The documentary brought back lots of memories–many good and some bad, because   my father passed away a year after we moved from the city. Dad had said we moved to Spanish Lake “for a better life,” but he didn’t have time to experience that new life. He had survived the battle of Iwo Jima, but couldn’t beat terminal cancer at age 40.

After marrying my South Side girl and taking a position as editor of the North County Journal, our family soon became four and called Spanish Lake home, even though we lived just a few blocks west of Highway 367, often thought as the border line of what folks called Spanish Lake. My mom and siblings had moved to a larger house off Larimore Road and my brother, two sisters and our two kids attended Hazelwood District School. My wife was a preschool teacher and later a sixth grade teacher in the district. We were becoming Lakers and didn’t even know it.

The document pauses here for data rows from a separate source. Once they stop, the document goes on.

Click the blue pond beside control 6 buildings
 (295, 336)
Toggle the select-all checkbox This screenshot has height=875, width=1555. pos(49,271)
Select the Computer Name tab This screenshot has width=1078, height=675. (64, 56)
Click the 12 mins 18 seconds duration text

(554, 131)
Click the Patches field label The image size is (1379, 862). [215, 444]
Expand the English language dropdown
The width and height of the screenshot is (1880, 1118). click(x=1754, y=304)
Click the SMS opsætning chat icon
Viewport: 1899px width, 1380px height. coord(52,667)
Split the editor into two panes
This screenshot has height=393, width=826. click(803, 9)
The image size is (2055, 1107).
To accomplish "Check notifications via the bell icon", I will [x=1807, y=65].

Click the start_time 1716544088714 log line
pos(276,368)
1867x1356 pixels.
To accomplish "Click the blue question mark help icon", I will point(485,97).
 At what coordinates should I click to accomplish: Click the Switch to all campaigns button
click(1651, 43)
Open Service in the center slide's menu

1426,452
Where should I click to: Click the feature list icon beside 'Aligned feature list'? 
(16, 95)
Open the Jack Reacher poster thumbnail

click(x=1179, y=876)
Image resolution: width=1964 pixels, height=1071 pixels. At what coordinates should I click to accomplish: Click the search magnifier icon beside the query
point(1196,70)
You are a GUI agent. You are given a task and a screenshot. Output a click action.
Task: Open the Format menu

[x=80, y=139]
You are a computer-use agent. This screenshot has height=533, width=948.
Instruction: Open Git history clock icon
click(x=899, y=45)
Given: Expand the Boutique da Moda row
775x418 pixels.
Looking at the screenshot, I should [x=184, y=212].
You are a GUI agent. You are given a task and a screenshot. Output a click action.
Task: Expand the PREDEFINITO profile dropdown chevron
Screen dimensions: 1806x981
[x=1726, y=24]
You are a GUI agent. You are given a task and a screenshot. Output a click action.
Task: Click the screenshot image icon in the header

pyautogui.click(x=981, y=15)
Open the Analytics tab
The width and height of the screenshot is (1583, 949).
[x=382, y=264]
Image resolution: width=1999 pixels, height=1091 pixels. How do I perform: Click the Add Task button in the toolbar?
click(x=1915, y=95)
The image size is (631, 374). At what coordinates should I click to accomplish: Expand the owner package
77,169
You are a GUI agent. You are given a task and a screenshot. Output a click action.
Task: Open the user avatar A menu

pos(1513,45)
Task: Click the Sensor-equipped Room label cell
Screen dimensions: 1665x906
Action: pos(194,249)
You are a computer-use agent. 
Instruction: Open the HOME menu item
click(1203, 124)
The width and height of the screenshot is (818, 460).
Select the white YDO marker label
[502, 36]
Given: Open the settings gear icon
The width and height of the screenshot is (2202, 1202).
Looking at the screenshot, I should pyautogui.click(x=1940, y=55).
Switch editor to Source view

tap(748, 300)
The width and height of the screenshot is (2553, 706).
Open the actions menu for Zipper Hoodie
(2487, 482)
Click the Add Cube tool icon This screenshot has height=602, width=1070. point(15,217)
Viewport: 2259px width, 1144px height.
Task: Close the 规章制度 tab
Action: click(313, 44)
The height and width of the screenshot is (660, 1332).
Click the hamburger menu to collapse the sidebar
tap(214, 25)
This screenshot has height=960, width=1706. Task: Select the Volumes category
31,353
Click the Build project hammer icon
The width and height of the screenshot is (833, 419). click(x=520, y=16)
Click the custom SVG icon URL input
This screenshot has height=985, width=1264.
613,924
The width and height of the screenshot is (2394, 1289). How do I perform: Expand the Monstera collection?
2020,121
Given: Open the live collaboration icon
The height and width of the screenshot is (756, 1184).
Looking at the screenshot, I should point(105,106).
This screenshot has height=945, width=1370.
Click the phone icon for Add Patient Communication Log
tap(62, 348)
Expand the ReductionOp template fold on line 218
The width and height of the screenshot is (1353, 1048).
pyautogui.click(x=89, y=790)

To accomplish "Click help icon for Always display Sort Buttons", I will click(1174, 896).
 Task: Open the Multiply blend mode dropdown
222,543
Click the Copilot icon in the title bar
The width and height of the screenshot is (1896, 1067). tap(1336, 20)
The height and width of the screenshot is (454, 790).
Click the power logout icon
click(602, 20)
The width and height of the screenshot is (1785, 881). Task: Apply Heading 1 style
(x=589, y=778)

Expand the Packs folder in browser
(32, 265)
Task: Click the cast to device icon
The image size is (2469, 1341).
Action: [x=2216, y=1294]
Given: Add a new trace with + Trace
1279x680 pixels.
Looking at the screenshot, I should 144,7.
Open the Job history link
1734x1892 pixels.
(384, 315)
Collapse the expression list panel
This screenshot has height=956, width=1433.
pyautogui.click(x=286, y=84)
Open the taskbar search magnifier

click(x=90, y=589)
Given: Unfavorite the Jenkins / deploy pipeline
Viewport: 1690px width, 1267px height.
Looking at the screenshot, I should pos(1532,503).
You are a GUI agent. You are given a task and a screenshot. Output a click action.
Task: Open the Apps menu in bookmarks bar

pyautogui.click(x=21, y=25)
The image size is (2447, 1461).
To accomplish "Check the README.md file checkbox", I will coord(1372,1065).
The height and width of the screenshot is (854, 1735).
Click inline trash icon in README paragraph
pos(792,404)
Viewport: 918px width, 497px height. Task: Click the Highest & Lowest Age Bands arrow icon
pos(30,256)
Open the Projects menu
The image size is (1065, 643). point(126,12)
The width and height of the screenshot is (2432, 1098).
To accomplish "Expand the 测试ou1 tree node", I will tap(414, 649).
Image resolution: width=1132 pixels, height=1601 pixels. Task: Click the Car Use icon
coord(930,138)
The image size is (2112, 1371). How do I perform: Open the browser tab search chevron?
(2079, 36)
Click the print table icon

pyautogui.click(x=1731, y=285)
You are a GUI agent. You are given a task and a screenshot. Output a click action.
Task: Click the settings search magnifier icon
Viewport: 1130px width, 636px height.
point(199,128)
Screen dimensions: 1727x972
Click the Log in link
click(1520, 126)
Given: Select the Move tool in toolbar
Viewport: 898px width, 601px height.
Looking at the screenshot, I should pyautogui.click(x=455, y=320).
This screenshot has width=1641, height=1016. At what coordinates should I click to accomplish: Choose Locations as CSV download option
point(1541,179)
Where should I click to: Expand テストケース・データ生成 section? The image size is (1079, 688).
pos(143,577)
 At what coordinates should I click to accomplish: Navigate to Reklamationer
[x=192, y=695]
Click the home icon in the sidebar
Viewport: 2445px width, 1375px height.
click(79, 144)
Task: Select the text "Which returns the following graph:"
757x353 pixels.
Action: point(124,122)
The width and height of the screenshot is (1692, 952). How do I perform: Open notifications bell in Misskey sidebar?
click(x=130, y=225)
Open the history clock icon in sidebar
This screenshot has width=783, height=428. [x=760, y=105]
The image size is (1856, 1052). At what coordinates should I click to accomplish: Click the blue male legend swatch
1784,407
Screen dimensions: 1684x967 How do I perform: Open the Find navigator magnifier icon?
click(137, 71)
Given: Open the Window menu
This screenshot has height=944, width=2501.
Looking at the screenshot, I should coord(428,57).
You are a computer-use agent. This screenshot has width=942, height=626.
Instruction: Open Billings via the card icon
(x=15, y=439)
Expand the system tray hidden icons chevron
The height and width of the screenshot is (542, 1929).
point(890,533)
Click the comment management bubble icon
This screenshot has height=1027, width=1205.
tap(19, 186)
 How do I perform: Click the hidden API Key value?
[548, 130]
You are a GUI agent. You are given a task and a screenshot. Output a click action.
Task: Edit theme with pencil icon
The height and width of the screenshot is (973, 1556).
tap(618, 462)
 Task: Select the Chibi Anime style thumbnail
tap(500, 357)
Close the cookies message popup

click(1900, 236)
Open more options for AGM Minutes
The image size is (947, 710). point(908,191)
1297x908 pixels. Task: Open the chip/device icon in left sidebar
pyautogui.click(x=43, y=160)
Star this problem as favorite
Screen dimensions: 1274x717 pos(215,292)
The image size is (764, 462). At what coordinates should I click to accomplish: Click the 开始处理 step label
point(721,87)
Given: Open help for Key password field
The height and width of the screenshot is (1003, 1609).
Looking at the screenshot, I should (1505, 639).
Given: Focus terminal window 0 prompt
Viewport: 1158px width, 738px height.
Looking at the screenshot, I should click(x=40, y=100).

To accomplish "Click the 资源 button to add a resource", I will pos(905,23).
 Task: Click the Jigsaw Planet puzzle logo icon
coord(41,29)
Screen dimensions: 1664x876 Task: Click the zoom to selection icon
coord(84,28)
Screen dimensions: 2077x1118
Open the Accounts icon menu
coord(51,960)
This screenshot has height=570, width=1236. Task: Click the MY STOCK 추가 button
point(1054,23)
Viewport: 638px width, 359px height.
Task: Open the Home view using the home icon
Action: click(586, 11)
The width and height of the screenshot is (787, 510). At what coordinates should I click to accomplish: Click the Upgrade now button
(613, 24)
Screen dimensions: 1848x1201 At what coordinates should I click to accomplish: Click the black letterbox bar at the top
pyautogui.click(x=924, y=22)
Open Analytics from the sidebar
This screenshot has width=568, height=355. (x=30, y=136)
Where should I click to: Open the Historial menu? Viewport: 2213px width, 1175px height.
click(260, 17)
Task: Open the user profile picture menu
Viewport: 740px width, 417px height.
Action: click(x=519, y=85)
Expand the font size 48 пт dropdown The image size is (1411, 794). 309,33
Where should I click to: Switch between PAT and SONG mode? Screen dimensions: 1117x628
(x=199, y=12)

One of the biggest surprises in the film for me was the segment about Black Jack and how it tied in with Spanish Lake. As editor of the North County Journal at that time, I covered local meetings and wrote about the controversies and events that led to the incorporation of Black Jack. It was gratifying to view how that story was covered nationally as residents, hoping to stop another Section 8 housing development, incorporated in order to pass an ordinance limiting multi-unit housing in Black Jack. Of course, the city’s ordinance was ruled unconstitutional and the housing development, later known as Kendelwood, was built without any negative affect on the community. Several years later, we moved to Black Jack.

One can only wonder what would have happened if those two North County communities would have merged into one municipality. It might have rivaled Florissant and Hazelwood in size, amenities and prestige.